Add a Tracked Pose Driver component to Head. Click on the Tracked Pose Driver component and set the ‘Device’ field as Generic XR Device, then set Pose Source as Head. Disable Use Relative Transform.

This will now move the Head GameObject to have six degrees of freedom in its movement, tracking your real-world head position.

Player Rig

Setting Up the Right Hand

Now, to set up the hands, create an empty GameObject under Player Rig and name it Hand R. Again, add the Tracked Pose Driver, but now set the ‘Device’ as Generic XR Controller and the ‘Pose Source’ as Right Controller. Again, Disable Use Relative Transform.

Drag and drop the RW/Prefabs/Hand model as a child of the Hand R GameObject. This adds a model hand, which will be the visual part of your VR hand.

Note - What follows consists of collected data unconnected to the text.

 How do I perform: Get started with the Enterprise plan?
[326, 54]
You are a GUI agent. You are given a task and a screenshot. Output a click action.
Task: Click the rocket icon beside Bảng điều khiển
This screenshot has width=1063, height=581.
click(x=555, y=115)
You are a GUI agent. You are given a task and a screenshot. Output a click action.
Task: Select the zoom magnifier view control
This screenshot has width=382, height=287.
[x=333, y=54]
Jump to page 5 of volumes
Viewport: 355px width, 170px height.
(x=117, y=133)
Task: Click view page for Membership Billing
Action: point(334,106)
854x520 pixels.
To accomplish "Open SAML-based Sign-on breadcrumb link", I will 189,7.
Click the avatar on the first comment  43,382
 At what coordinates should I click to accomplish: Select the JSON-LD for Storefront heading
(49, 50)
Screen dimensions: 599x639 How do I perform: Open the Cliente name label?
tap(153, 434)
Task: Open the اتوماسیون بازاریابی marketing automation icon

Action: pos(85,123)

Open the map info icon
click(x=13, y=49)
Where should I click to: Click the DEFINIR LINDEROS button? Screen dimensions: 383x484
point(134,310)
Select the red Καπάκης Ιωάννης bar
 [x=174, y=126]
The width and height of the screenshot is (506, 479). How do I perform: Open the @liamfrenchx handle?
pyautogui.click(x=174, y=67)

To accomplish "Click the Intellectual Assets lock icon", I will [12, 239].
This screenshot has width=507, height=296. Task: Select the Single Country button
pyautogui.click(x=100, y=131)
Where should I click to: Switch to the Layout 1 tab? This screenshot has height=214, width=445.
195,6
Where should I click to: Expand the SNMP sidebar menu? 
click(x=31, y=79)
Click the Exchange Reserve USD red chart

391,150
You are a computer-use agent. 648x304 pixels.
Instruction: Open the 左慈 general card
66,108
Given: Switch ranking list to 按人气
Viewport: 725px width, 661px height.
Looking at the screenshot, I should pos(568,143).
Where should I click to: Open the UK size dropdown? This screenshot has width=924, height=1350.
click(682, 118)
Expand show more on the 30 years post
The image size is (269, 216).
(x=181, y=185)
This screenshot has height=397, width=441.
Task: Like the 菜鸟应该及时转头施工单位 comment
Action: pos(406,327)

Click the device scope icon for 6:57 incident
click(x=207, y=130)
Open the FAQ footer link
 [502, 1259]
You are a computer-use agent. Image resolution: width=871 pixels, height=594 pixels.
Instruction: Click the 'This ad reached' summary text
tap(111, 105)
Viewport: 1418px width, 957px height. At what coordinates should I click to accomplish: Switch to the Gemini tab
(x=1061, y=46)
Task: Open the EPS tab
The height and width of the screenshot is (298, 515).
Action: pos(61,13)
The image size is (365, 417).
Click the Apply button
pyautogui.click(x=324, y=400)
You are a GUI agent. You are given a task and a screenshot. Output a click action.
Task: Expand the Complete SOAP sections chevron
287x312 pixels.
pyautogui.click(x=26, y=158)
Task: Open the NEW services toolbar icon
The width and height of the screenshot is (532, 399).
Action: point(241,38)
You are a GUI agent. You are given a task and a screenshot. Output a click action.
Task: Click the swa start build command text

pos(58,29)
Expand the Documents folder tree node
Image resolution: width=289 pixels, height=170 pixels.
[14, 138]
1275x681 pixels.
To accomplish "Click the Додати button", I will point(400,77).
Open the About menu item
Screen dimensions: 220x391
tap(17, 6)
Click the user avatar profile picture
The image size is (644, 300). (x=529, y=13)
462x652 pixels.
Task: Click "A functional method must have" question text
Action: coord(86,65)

Select the Hand GameObject, and set the Rotation to X:0.0, Y:0.0, Z:-90.0 to orient the model. In the Animator component, set the Controller to Assets/RW/Animations/Hand to provide animations for the hands.

Oculus Controller

OculusHandAnimation.cs, in RW/Scripts, animates your interaction with controllers. Open it and take a quick look at what it does:

public XRNode HandType;
public Animator HandAnimator;

private void Update()
{
	bool grip = false;
	bool trigger = false;
	bool primaryAxisTouch = false;
	bool primaryTouch = false;
	bool secondaryTouch = false;
	float triggerDown = 0;

	//1. Collect controller data
	InputDevice hand = InputDevices.GetDeviceAtXRNode(handType);
	hand.TryGetFeatureValue(CommonUsages.gripButton, out grip);
	hand.TryGetFeatureValue(CommonUsages.triggerButton, out trigger);
	hand.TryGetFeatureValue(CommonUsages.primary2DAxisTouch, out primaryAxisTouch);
	hand.TryGetFeatureValue(CommonUsages.primaryTouch, out primaryTouch);
	hand.TryGetFeatureValue(CommonUsages.secondaryTouch, out secondaryTouch);
	hand.TryGetFeatureValue(CommonUsages.trigger, out triggerDown);

	bool thumbDown = primaryAxisTouch || primaryTouch || secondaryTouch;

	//2. Trigger down
	float triggerTotal = 0f;
	if (trigger)
	{
		triggerTotal = 0.1f;
	}
	if (triggerDown > 0.1f)
	{
		triggerTotal = triggerDown;
	}

	//3. Set animations
	HandAnimator.SetBool(“GrabbingGrip”, grip);
	HandAnimator.SetBool(“ThumbUp”, !thumbDown);
	HandAnimator.SetFloat(“TriggerDown”, triggerTotal);
}

Here, this code:

  1. Accesses controller data so that you know its current state.
  2. Gives a minimum cutoff of 0.1f for the trigger; this prevents touchy activation of the trigger button.
  3. Using data obtained, sets animations for the virtual hand.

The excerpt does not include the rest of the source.